We may assume that the square $R$ has coordinates $R_{1}(0,0), R_{2}(1,0), R_{3}(1,1), R_{4}(0,1)$. Suppose that $X = (x,y)$ is $n$-ray partitional. [asy] defaultpen(fontsize(10)); int i; pair R1=(0,0),R2=(1,0),R3=(1,1),R4=(0,1), X=(3/7,5/7); draw(R1--R2--R3--R4--cycle); for(i=0;i<10;++i){draw(X--(i*R1+(10-i)*R2)/10,linewidth(0.1));} for(i=0;i< 8;++i){draw(X--(i*R2+( 8-i)*R3)/ 8,linewidth(0.1));} for(i=0;i< 4;++i){draw(X--(i*R3+( 4-i)*R4)/ 4,linewidth(0.1));} for(i=0;i< 6;++i){draw(X--(i*R4+( 6-i)*R1)/ 6,linewidth(0.1));} draw(X--R1);draw(X--R2);draw(X--R3);draw(X--R4); label("$R_{1}$",R1,(-1,-1)); label("$R_{2}$",R2,( 1,-1)); label("$R_{3}$",R3,( 1, 1)); label("$R_{4}$",R4,(-1, 1)); label("Example: $X = (\frac{3}{7},\frac{5}{7})$ is $28$-ray partitional.",(R1+R2)/2,(0,-10)); [/asy] By definition, there exist $n$ rays from $X$ which divide $R$ into $n$ triangles of equal area, and $4$ of these rays intersect the vertices of $R$. Let $a,b,c,d$ be the number of triangles that share a side with $\overline{R_{1}R_{2}}, \overline{R_{2}R_{3}}, \overline{R_{3}R_{4}}, \overline{R_{4}R_{1}}$, respectively. Then \[a+b+c+d = n \;.\] Let the common area of the triangles be $A$. Each of the triangles that share a side with $\overline{R_{1}R_{2}}$ have common height $y$; since they have the same area, they must have the same base $\frac{1}{a}$. Hence $A = \frac{1}{2}\cdot \frac{1}{a}\cdot y$. Similarly, \[A = \frac{y}{2a} = \frac{1-x}{2b} = \frac{1-y}{2c} = \frac{x}{2d} \;.\]Substituting gives \[n = \frac{y}{2A}+\frac{1-x}{2A}+\frac{1-y}{2A}+\frac{x}{2A} = \frac{1}{A}\]and \[a = \frac{n}{2}y \;,\; b = \frac{n}{2}(1-x) \;,\; c = \frac{n}{2}(1-y) \;,\; d = \frac{n}{2}x \;.\]Since $x = \frac{2d}{n}$ and $y = \frac{2a}{n}$ and $a,d,n$ are integers, $x,y$ are rational. Let $p_{i},q_{i}$ be integers such that $0 < p_{i} < q_{i}$ and \[x = \frac{p_{1}}{q_{1}} \quad,\quad y = \frac{p_{2}}{q_{2}} \;.\] Thus we have derived a necessary condition for $X$ to be $n$-ray partitional: \[q_{1} \text{ divides } \frac{n}{2}p_{1} \quad\text{ and }\quad q_{2} \text{ divides } \frac{n}{2}p_{2} \;.\] Conversely, if $X = (x,y)$ satisfies the above condition, then it is $n$-ray partitional since we can define $a,b,c,d$ in terms of $n,x,y$ as above.

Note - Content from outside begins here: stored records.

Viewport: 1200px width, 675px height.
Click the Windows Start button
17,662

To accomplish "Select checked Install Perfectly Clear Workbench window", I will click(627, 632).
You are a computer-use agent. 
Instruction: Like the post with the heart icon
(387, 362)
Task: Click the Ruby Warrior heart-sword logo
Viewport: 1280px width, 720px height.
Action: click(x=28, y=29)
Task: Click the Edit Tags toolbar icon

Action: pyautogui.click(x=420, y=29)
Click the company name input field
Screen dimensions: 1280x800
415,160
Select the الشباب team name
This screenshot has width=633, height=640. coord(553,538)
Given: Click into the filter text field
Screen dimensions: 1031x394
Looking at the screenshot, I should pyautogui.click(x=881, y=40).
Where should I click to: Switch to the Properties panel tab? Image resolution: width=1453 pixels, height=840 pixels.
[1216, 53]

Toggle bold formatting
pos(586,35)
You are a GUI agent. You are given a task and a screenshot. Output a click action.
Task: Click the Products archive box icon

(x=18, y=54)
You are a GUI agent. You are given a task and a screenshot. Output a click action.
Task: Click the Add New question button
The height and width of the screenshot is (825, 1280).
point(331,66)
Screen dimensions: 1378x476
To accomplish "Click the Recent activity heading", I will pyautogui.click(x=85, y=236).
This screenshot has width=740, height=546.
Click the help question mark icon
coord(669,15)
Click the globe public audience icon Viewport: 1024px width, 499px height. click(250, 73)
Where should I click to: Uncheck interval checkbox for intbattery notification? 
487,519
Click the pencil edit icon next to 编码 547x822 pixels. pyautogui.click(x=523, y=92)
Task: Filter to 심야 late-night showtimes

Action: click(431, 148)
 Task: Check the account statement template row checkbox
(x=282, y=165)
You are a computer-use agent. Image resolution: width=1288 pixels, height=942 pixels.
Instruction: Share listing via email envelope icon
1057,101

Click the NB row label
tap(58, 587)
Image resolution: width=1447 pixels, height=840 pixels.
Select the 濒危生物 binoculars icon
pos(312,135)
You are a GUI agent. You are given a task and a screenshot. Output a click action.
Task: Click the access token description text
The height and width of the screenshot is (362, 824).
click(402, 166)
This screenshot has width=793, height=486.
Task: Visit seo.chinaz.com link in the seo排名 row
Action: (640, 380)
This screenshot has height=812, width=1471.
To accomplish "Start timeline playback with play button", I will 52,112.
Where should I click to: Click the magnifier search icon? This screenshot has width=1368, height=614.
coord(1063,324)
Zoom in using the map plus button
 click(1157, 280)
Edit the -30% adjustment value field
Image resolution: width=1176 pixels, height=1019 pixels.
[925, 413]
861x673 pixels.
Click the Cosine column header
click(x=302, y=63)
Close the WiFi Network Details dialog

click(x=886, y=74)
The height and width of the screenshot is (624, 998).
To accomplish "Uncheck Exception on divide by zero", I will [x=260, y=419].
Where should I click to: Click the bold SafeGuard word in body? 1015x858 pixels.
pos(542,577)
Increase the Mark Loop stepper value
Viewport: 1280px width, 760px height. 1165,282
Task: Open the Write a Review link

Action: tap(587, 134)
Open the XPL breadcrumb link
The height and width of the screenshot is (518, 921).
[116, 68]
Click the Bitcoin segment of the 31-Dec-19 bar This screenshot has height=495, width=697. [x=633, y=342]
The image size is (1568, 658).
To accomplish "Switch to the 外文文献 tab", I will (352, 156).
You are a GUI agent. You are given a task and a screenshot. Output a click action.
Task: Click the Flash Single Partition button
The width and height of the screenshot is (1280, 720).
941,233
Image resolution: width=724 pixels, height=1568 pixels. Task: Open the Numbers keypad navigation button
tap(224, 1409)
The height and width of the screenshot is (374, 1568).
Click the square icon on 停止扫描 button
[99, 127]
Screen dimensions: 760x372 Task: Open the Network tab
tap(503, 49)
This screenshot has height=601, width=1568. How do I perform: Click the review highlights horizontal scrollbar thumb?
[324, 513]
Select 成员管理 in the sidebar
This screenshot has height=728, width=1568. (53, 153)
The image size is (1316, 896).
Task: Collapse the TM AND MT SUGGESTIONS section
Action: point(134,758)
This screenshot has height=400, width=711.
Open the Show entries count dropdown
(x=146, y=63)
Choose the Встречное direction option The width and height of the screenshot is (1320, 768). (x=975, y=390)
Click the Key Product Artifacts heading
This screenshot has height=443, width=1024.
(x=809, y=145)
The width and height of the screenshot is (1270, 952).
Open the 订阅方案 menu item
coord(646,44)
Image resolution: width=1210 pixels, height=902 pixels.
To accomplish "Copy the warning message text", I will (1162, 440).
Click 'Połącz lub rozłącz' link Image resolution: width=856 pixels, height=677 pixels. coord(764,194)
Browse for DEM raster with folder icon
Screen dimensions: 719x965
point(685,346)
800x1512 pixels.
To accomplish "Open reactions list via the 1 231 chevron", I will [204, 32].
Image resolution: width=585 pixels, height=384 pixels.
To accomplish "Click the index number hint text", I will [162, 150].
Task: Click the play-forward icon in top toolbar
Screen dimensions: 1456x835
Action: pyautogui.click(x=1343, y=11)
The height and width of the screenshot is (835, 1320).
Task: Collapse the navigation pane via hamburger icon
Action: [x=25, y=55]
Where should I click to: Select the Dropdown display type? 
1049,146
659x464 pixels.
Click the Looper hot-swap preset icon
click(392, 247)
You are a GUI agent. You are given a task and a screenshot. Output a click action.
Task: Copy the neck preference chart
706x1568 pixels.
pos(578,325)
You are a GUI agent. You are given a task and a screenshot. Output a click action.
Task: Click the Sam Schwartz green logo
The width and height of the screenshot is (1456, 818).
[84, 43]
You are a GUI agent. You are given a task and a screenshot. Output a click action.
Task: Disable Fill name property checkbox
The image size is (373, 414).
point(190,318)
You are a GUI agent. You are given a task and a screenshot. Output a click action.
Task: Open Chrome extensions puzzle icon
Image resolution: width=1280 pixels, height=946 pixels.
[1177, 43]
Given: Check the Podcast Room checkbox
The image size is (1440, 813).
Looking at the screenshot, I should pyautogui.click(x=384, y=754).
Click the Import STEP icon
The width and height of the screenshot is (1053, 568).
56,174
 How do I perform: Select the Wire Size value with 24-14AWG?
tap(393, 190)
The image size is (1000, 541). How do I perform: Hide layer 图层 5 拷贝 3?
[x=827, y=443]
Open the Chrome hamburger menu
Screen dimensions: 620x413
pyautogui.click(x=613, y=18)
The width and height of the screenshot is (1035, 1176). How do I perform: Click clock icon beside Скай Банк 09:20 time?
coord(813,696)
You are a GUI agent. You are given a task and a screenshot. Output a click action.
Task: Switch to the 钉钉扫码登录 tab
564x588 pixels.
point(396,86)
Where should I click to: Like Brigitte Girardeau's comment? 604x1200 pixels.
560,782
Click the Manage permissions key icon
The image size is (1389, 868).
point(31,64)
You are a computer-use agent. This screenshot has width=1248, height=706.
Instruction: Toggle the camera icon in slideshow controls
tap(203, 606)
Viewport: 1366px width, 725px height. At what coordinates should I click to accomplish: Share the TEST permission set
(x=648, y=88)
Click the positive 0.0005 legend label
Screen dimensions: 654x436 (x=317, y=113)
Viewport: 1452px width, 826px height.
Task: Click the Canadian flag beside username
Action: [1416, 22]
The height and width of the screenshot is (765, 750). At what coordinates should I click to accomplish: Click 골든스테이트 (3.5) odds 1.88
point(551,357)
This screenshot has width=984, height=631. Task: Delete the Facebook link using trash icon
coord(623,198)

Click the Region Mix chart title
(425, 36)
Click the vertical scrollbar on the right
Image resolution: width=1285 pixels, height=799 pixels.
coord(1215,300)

To count the points that are $100$-ray partitional, it suffices to count the ordered pairs of rationals $(\frac{p_{1}}{q_{1}},\frac{p_{2}}{q_{2}})$ in the interior of $R$ such that $q_{1}$ divides $\frac{100}{2}p_{1}$ and $q_{2}$ divides $\frac{100}{2}p_{2}$. This is just $\left\{(\frac{p_{1}}{50},\frac{p_{2}}{50}) \;:\; 0<p_{1},p_{2}<50 \right\}$ which has $49^{2}$ points.

We need to subtract the points that are $100$-ray partitional and $60$-ray partitional; those are the ordered pairs of rationals $(\frac{p_{1}}{q_{1}},\frac{p_{2}}{q_{2}})$ in the interior of $R$ such that $q_{1}$ divides $GCD(\frac{100}{2}p_{1},\frac{60}{2}p_{1}) = 10p_{1}$ and $q_{2}$ divides $GCD(\frac{100}{2}p_{2},\frac{60}{2}p_{2}) = 10p_{2}$. This is just $\left\{(\frac{p_{1}}{10},\frac{p_{2}}{10}) \;:\; 0<p_{1},p_{2}<10 \right\}$ which has $9^{2}$ points.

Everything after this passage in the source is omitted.